何か話しかけたほうがいいのだろうか。そろそろと緋燿も凳に近くが、唇が上下張り付いているように開かない。
記憶がなくなってから緋燿が接した人は余りにも少ない。白叡、嘉甘。一応劉俊冉を含んでも僅か三人。それ以外はすれ違うだけの、いっときの関係であり言葉を交わすこともなかった。どう話しかけたら良いのか、圧倒的に経験が少なすぎる。
改めて全て白叡に任せきりにしていたことを自覚し、後悔した。
(銀寒邸に帰るまでに、もう少し会話の練習をしよう……)
心のうちで決心すると、緋燿も凳に腰掛ける。
村長宅まで行った白叡がいつ帰ってくるかはわからない。僅かな時間だとは思うものの、このまま黙って彼女を見ていることは緋燿にとっても落ち着けない状況だった。
白叡は陳莇を宥めるため、言葉をかけていた。衝動を鎮めるようにゆっくりと、静かに、穏やかに。
そう、手本となる姿はいつも目の前にあったのだ。
緋燿は乾燥していた唇を舐めてから陳莇へ真っ直ぐと顔を向けた。
「大丈夫ですよ。白叡がいま村長に知らせに行きましたからね」
昼間の朗らかに笑う彼女を想像しながら語りかける。
「俺も探すの手伝いますし、白叡も優しいから一緒に探してくれます。白叡は凄いんですよ。だから田快も大丈夫です。あ、村長の呼びかけで村の人も協力してくれれば大勢で探せますよね。そしたらあっという間ですよ」
浮かんだ言葉を何とか形にしながら、大丈夫、大丈夫と緋燿は繰り返した。曖昧な現状もきっと何とかなると信じながら。しかし何かがいけなかったのだろう。
陳莇の震えていた体がぴたりと止まった。落ち着いたと緋燿は安堵したものの彼女の瞳を見た瞬間、緋燿の方が体が凍りついたように停止してしまった。
(濁っている)
光のない、混濁した瞳。
戸外の霧闇のように霞み、何が潜んでいるのか窺うこともできない。しかしその瞳が現実を捉えていないことは確かだった。
固まった喉を溶かすように、緋燿は生唾を飲み込んだ。
「あの、陳」
しかし緋燿の声が届くことはなかった。
突如、陳莇は頭を掻きむしり、叫び出した。
「ああああああ! 違う! 違う! もうあの子はいない! あたしは悪くない! 全部、全部悪いのは、いや。なんで、どうして今、霧が出るの!? あの子が、探しにきたんだ! 田快……ああ、田快! どこに行ったの? あんたは、あんたにだけは!」
不穏な単語を撒き散らしながら、それでも甥を探す姿は、乱れた髪と揺らめく陰影のせいも相まって人間をいっとき逸脱した姿に見せた。

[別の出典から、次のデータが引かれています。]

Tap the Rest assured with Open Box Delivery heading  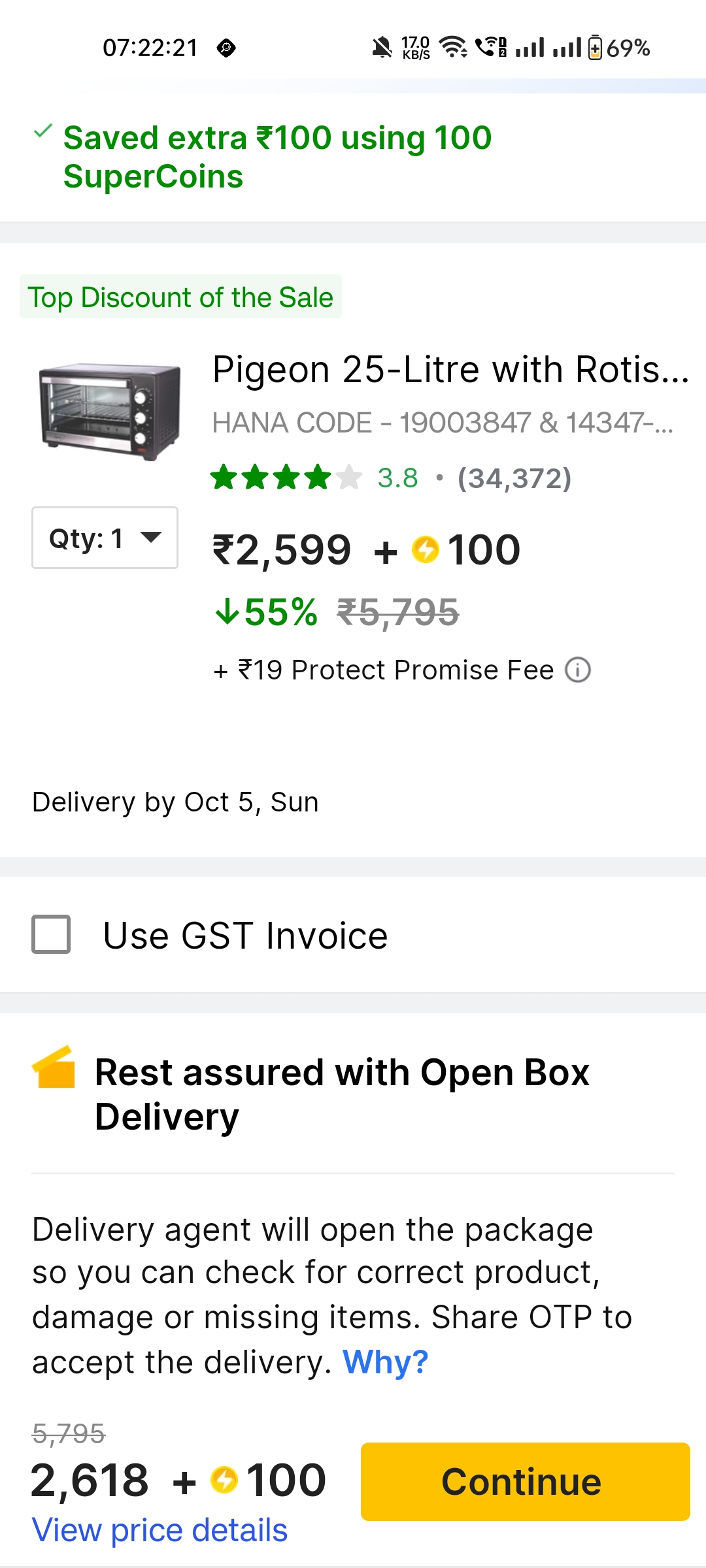point(342,1094)
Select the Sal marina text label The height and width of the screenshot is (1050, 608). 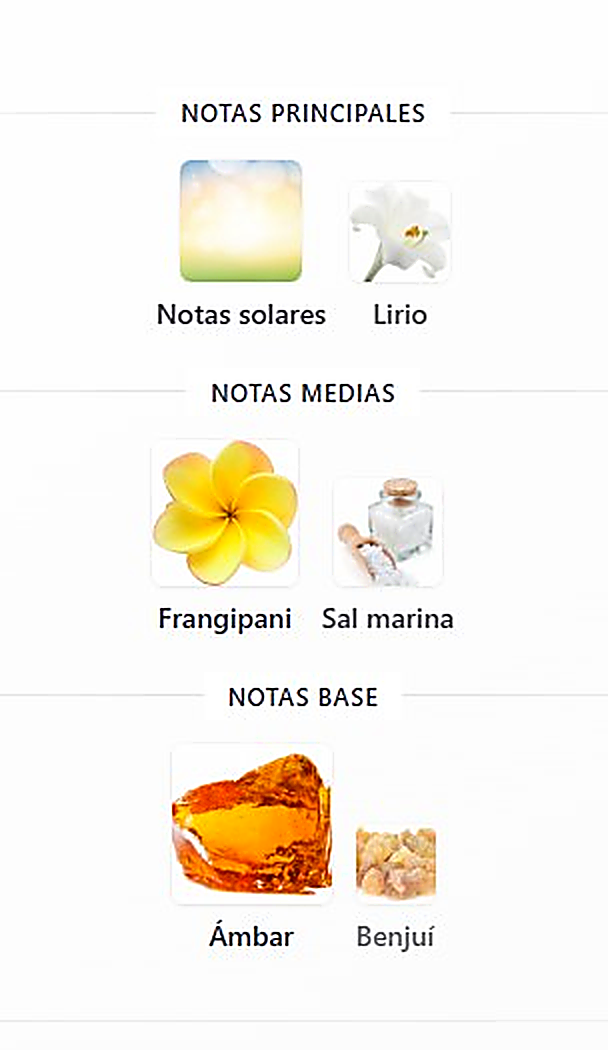coord(388,618)
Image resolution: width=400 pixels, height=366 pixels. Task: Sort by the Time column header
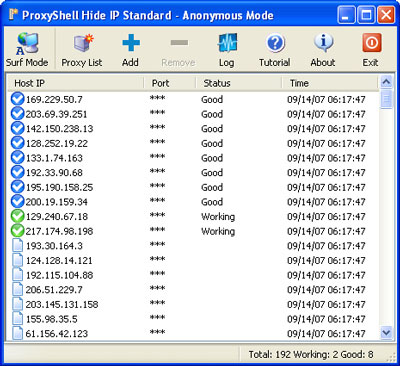330,83
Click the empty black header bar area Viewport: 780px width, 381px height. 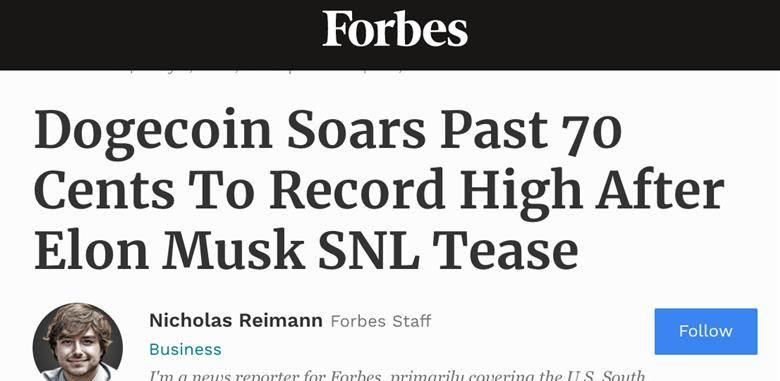[149, 34]
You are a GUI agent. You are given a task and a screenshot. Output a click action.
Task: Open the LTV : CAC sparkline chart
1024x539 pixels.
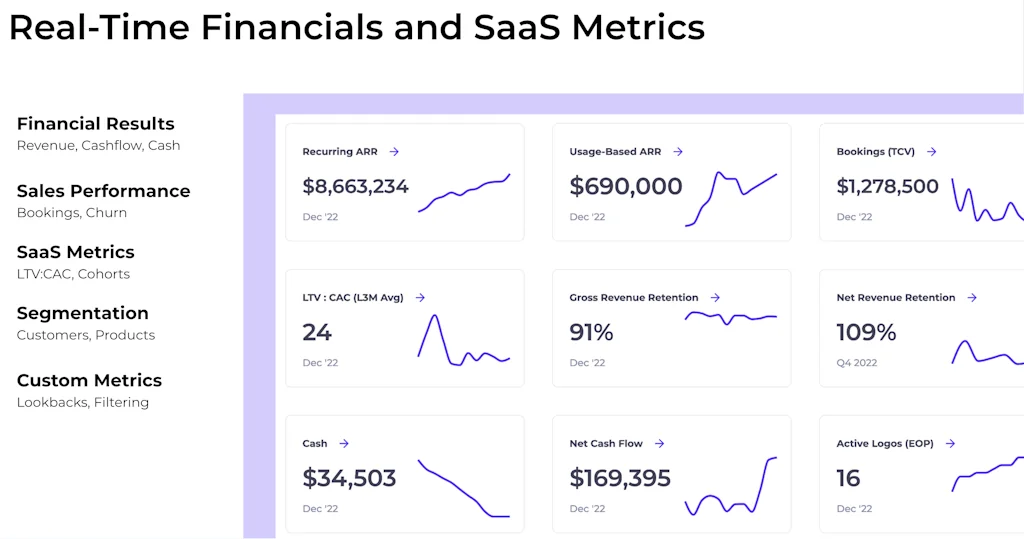(464, 340)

緋燿が咄嗟に動けずにいると、彼女はその隙に素早く立ち上がる。そして凳に足を引っ掛けながらも戸外へ駆け出してしまった。
「陳莇さん!?」
一瞬遅れて緋燿も飛び出すが、深い霧はあっという間に陳莇を覆い隠してしまう。
このままでは田快だけでなく、陳莇も危ない。
緋燿は着の身着のまま、彼女を追うため夜闇の中へ走り出した。